Work instructions: Find every line below with the word "Given" in it, and copy each one.

===============

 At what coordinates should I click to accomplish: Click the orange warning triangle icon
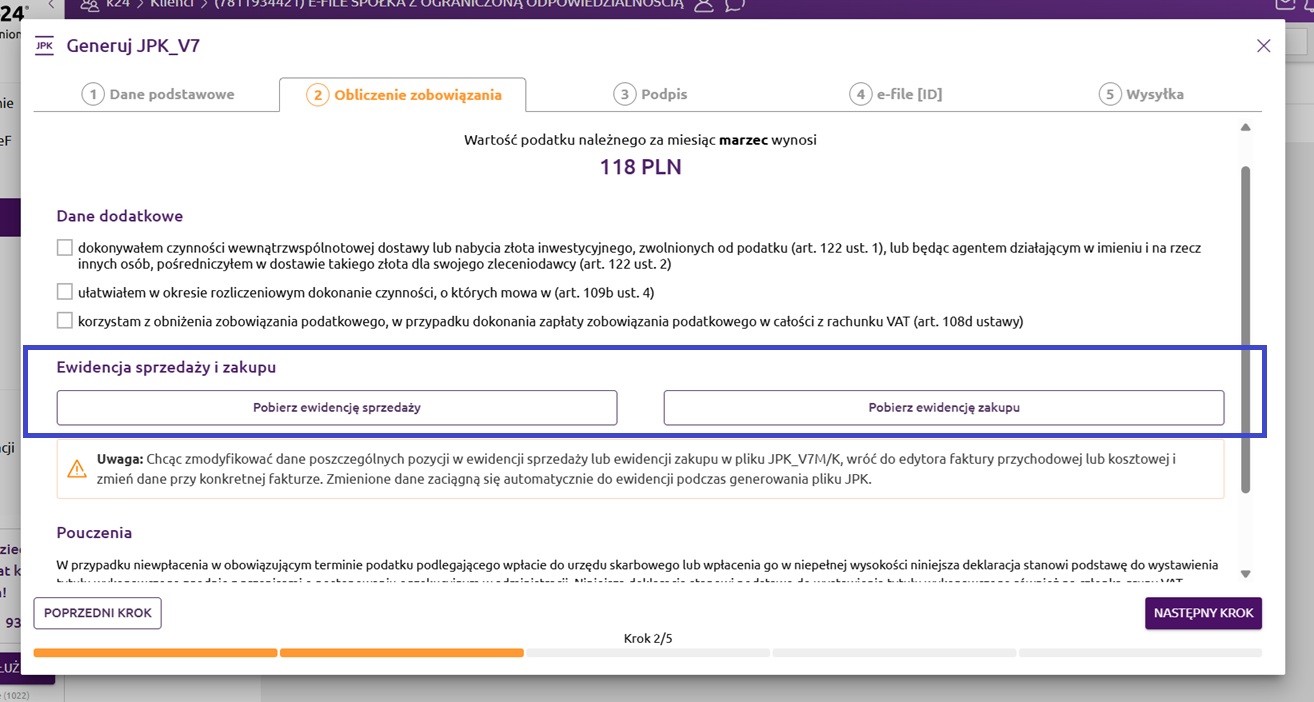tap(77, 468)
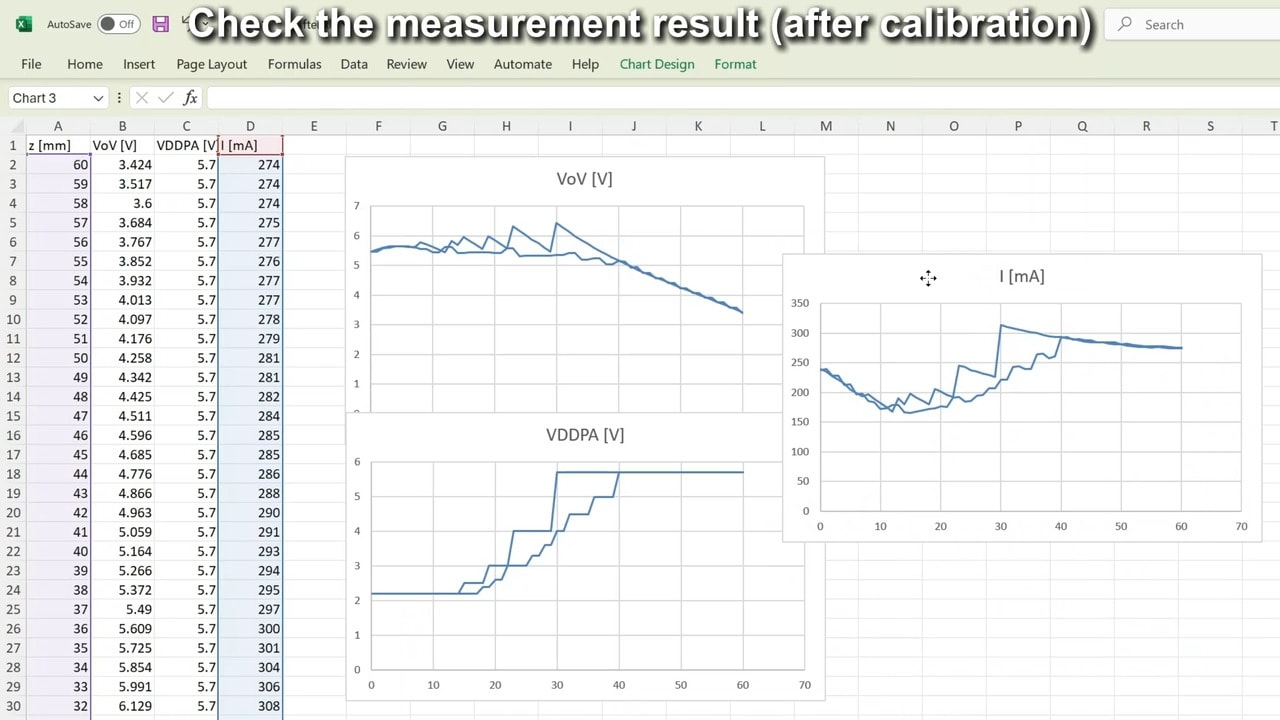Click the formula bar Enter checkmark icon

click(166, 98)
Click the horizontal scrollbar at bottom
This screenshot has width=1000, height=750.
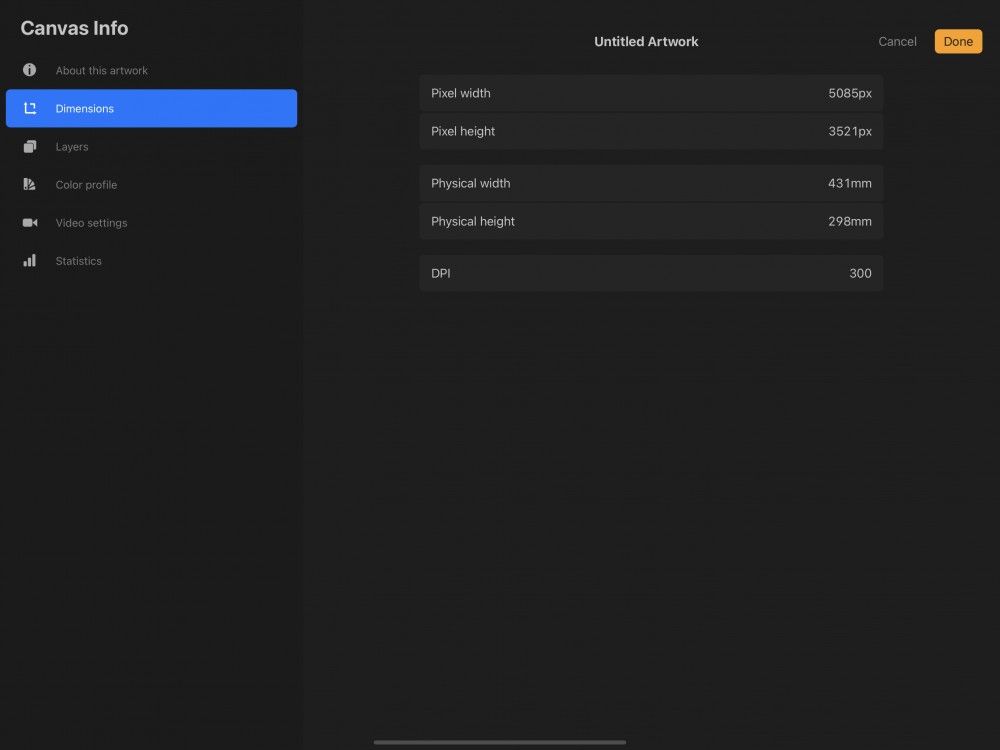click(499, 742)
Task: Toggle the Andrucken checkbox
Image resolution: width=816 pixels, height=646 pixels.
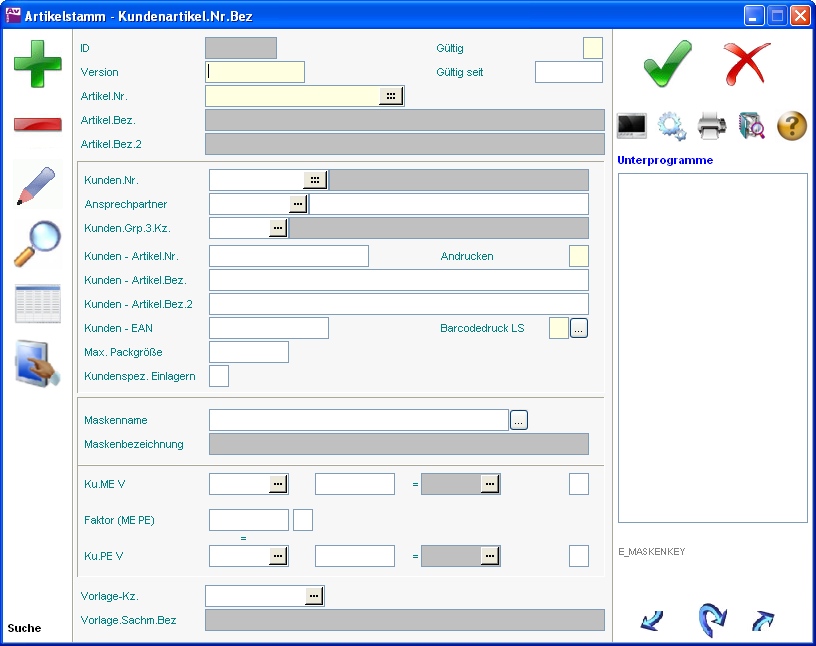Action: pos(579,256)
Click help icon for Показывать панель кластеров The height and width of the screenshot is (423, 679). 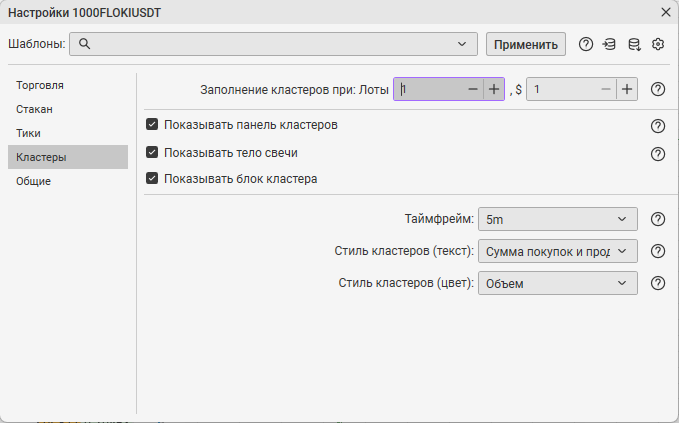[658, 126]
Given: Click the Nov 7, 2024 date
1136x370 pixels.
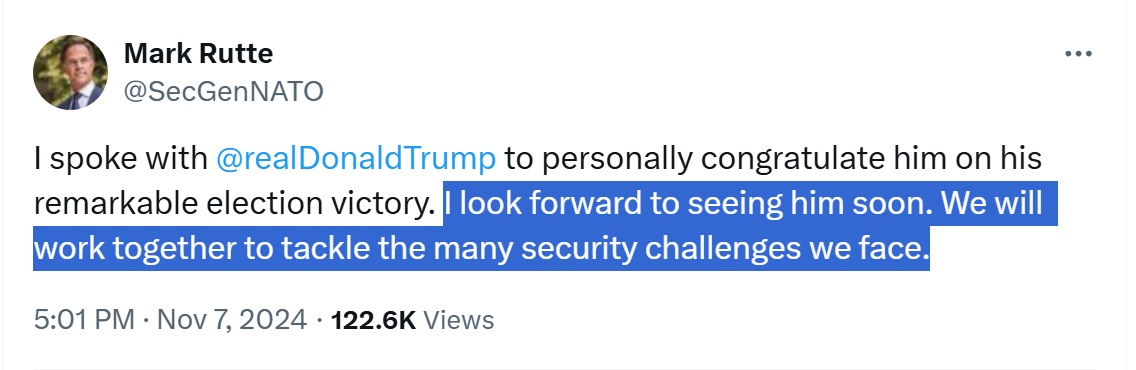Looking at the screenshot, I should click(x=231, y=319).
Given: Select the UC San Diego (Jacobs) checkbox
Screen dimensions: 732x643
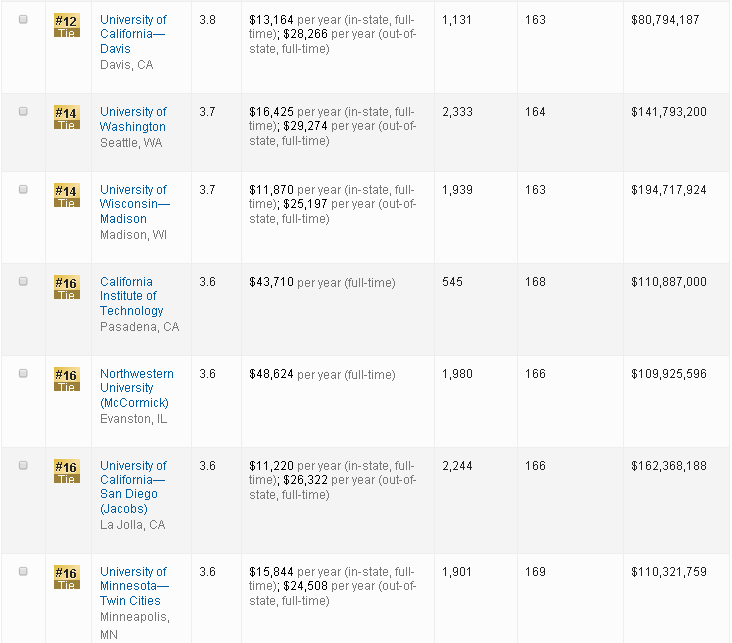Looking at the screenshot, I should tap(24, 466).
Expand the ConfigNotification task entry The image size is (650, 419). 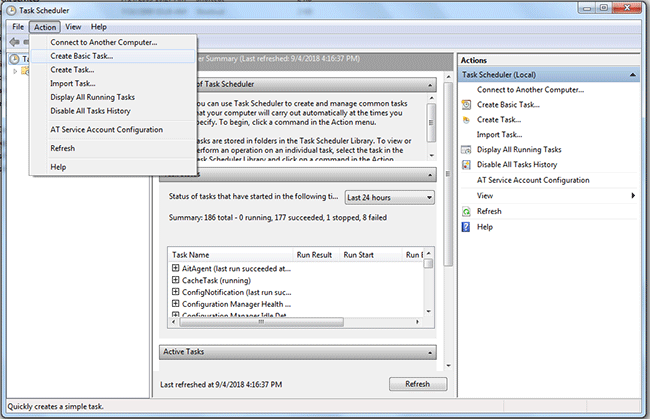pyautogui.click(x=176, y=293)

===============

Solution:
Given: Click the Nov 7, 2024 date
Given: Select the UC San Diego (Jacobs) checkbox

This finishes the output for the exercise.